Zimperium is releasing a new piece of research today which investigates 30 of the world’s leading travel applications to understand how they manage users’ security and privacy risks.
The data is based on the most downloaded travel applications on iOS and Android, and as part of the study, mobile security researchers from Zimperium’s zLabs team assigned each application a grade:
- Passing: The app has very few risks and does an above average job of protecting user data.
- Average: The app has risks that need to be addressed and does an average job of protecting user data.
- Failing: The app has significant risks and does a below average job of protecting user data.
The full study can be found here, however key findings revealed:
- 100% of iOS-based apps and 45% of Android-based apps failed to receive a passing privacy grade.
- 100% of iOS-based apps and 97% of Android-based apps failed to receive a passing security grade.
Privacy Risk Key Findings:
iOS:
- 97% (29 apps) can take screenshots of the full User Interface, enabling an attacker to understand everything from installed apps to credentials.
- 73% (22 apps) implement pin-point location functionality that Apple only allows in navigation apps.
- 17% (5 apps) attempt to access contacts from Address Book, exposing these records to theft and abuse.
Android:
- 10% (3 apps) access phone call history. There is no reason for a travel app to need this information and it can expose it to an attacker.
- 7% (2 apps) use an insecure content provider; this allows other applications (e.g., a malicious app) on the device to potentially steal data from these travel apps.
Security Risk Key Findings:
iOS:
- 100% (30 apps) have an authentication method that can be used to override SSL and TLS chain validation. This can allow attackers to intercept the communication of sensitive data between the app and the Internet.
- 7% (2 apps) implement an over-the air app installation method which circumvents Apple’s review process and can enable the installation of unvetted and potentially malicious functionality.
Android:
- 57% (17 apps) enables the injection of Java objects at runtime, which an attacker can leverage to inject malicious code as well.
- 57% (17 apps) enable WebView to execute JavaScript code. This could potentially allow an attacker to introduce arbitrary JavaScript code to perform malicious actions or exploitation.
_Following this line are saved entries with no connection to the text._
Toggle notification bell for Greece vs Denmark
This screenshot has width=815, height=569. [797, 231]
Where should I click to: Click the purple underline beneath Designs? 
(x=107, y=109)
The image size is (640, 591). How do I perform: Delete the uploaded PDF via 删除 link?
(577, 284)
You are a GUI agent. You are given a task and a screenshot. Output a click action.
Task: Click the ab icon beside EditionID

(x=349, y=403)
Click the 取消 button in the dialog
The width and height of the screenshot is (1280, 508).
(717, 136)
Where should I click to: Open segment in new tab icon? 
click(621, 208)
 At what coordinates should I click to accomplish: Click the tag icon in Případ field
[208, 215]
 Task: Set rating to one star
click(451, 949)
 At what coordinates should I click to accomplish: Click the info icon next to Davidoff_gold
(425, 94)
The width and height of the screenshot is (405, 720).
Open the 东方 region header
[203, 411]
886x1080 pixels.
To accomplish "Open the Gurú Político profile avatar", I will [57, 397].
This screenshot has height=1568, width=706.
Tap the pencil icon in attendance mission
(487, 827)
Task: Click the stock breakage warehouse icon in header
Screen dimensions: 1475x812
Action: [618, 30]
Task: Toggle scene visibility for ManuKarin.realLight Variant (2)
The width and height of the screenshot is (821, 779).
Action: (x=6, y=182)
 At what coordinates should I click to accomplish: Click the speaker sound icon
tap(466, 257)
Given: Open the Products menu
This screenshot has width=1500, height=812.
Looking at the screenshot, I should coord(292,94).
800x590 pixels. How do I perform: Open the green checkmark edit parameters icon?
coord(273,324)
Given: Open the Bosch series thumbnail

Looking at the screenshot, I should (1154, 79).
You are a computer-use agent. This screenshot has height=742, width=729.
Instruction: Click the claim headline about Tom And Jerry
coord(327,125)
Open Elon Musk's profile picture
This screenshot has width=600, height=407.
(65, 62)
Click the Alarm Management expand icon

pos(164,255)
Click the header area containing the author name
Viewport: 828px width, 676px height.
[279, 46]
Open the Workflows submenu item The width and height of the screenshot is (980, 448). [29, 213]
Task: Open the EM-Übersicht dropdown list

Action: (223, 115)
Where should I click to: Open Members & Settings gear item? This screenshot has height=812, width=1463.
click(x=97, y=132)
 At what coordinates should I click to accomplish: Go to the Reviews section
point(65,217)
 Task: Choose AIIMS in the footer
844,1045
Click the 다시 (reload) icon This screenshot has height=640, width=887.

This is a common attack vector that has been exploited by many zero-day vulnerabilities (e.g., Pegasus, Stagefright).
- 53% (16 apps) have functionality that can allow attackers to more easily create imposter apps that users unknowingly download (e.g., the fake BBC app Zimperium detected).
- 20% (6 apps) enable the installation of unvetted and potentially malicious apps, code and files from remote locations.